Crinecerfont, a corticotropin-releasing factor type 1 receptor antagonist marketed as Crenessity, was approved by the FDA in December 2024 for adults and pediatric patients aged 4 and older with classic CAH. The drug reduces the supraphysiological glucocorticoid doses that have historically been required to suppress androgen excess, which over time produces the iatrogenic Cushing-syndrome-like adverse effects of long-term high-dose steroid therapy. Crinecerfont allows lower glucocorticoid dosing while maintaining androgen control.
Surgical decision-making for virilized external genitalia in 46,XX infants with classic CAH has changed substantially in the past two decades. The historical practice of early infant feminizing surgery has given way to deferred surgical decisions, multidisciplinary teams, and approaches that involve the affected individual in decisions about surgery when they are old enough to participate. The shift reflects long-term outcome data and advocacy from people who underwent infant surgery and developed concerns about consent, sexual function, and gender identity later in life. Practice still varies by center and country.
Outcomes after screening
Universal newborn screening shifted CAH outcomes substantially in the populations where it was implemented. Salt-wasting crisis in the second or third week of life, the historical lethal event, is now uncommon because hormone replacement starts before the crisis develops. Time to diagnosis in 46,XY infants, who have no genital marker, dropped from a mean of weeks (after the crisis presented) to days (from screening). The clinical question shifted from how to rescue the crashing newborn to how to manage hormone replacement across decades.

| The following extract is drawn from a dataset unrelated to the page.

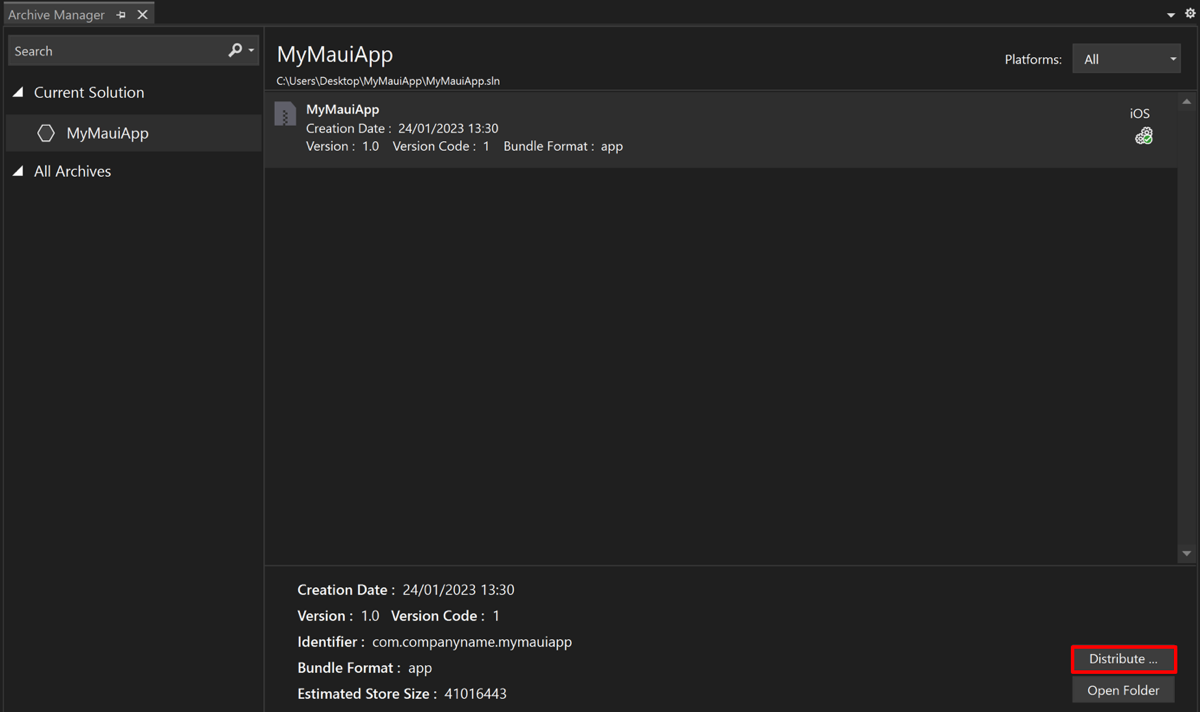Open Folder for the archive
The width and height of the screenshot is (1200, 712).
(1123, 690)
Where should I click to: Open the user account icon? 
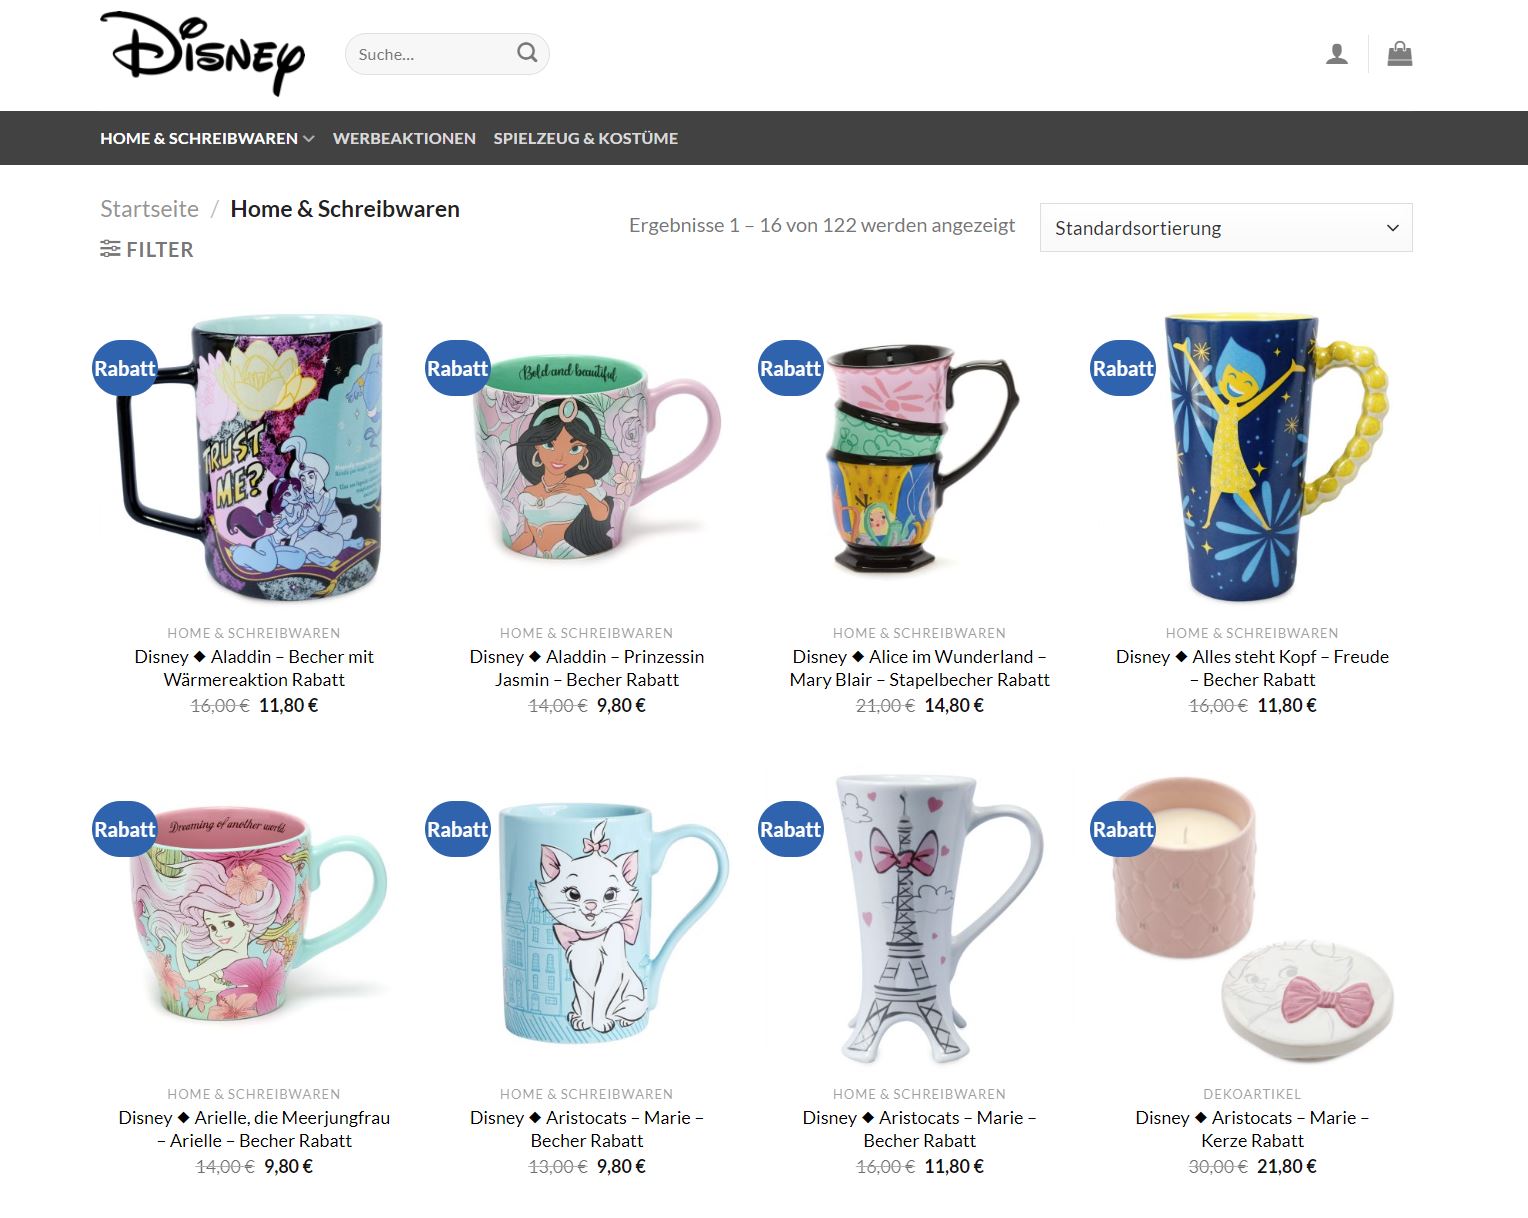click(x=1337, y=54)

The cost-effectiveness case for CAH screening is well established and similar to that for biotinidase and congenital hypothyroidism: a treatable condition with a catastrophic untreated course, a reliable dried blood spot assay, and a treatment that costs little once the diagnosis is made.
What this looks like for a family
A baby is born and the heel-prick is sent. On day 4, the state lab calls the pediatrician with an elevated 17-OHP. On day 5, the family is in the pediatric endocrinology clinic. Hydrocortisone is started. Fludrocortisone is started if electrolytes confirm salt-wasting. The baby is fed, monitored, weighed, and goes home. The parents learn how to dose the hydrocortisone, how to recognize when to give a stress dose, when to go to the emergency department, what to put on the medical alert bracelet that will travel with the child for life.
That is what CAH care looks like in practice when the screen catches it. The endocrine emergency that historically killed an unknown number of newborns has become an outpatient appointment.